第54話

「なあ、秀介」

「なっ、何だよ」


 どうやら僕がただならぬ様子であることは、秀介も察したらしい。思わず、といった感じで僕から一歩、遠ざかる。


「その、お前に伝えておかなければならないことがあるんだ」

「酒は控えろってか?」


 秀介は一転、おどけたように肩を竦め、苦笑いを見せた。


「いや、真面目に聞いてくれ。その、実は……」


 くそっ、決心がつかない。どうしたらいい? お前の意中の人の命は遠からず失われてしまうなどと、堂々と弟に告げられる兄がいようか?

 ちょうどその時だった。


「おはようございます、諸橋二曹!」

「おう、おはよう」


 秀介は何げなく、声をかけてきた兵士に返礼した。


「小会議室で隊長がお呼びです。ご同道を」

「了解」


 秀介はその兵士に頷いて見せ、返礼する。


「ま、そういうわけだから、じゃあな、兄貴!」


 と鷹揚に手を振って、彼は来た道を戻っていった。


 結局、伝えられなかったな……。僕は腰に手を当て、かぶりを振って、これからどうしようか考えた。

 やっぱり、看護室には行っておこう。秀介は元気になったからいいとしても、他の兵士たちの見舞いに行くのは、やはり礼儀だろう。僕を守ってくれたのだから。


 そう思いながら、僕は廊下を進み、看護室の入り口に到着した。

 しかし、


「そっち、部品外して」

「はい」

「ここのスライド、壊れてるから」


 看護師たちの声がする。おかしい。
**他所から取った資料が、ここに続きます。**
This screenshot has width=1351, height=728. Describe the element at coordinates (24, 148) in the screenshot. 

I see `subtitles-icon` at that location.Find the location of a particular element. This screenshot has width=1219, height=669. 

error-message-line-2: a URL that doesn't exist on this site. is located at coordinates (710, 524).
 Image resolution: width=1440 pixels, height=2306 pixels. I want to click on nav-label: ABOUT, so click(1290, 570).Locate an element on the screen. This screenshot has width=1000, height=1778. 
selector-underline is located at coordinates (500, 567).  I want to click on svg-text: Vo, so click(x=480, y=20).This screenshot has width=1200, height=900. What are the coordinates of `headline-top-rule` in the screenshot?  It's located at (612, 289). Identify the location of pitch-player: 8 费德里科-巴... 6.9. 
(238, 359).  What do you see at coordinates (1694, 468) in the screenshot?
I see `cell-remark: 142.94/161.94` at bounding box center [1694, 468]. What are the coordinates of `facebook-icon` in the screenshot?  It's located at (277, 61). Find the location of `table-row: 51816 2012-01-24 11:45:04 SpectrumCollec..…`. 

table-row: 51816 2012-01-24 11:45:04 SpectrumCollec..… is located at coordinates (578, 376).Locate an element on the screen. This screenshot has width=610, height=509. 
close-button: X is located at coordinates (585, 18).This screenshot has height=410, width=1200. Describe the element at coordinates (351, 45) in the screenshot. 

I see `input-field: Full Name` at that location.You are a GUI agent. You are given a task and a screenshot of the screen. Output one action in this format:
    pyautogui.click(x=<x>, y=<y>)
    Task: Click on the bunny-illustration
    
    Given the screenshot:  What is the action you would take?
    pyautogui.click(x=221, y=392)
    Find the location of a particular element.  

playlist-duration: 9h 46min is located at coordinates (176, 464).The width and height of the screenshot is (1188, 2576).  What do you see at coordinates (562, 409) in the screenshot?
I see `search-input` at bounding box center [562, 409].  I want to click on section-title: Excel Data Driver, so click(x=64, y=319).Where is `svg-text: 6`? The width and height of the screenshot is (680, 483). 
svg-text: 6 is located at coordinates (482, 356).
看護室のドアが壊れているとは聞いていない。思い出したのは、秀介に盗み聞きされた時のドクターの研究室のドアだ。建てつけが悪くなっているのだろうか。


「おはようございます」


 僕は心持ち声を低めながら、看護室を覗き込んだ。


「ああ、諸橋博士。おはようございます」


 応じたのは、一番年嵩の医師だった。スライドドアと格闘している。いや、これはドアと呼べるのか? 完全にスライド部分のレールから外れているではないか。

 そっと中を覗き込むと、大変な有様だった。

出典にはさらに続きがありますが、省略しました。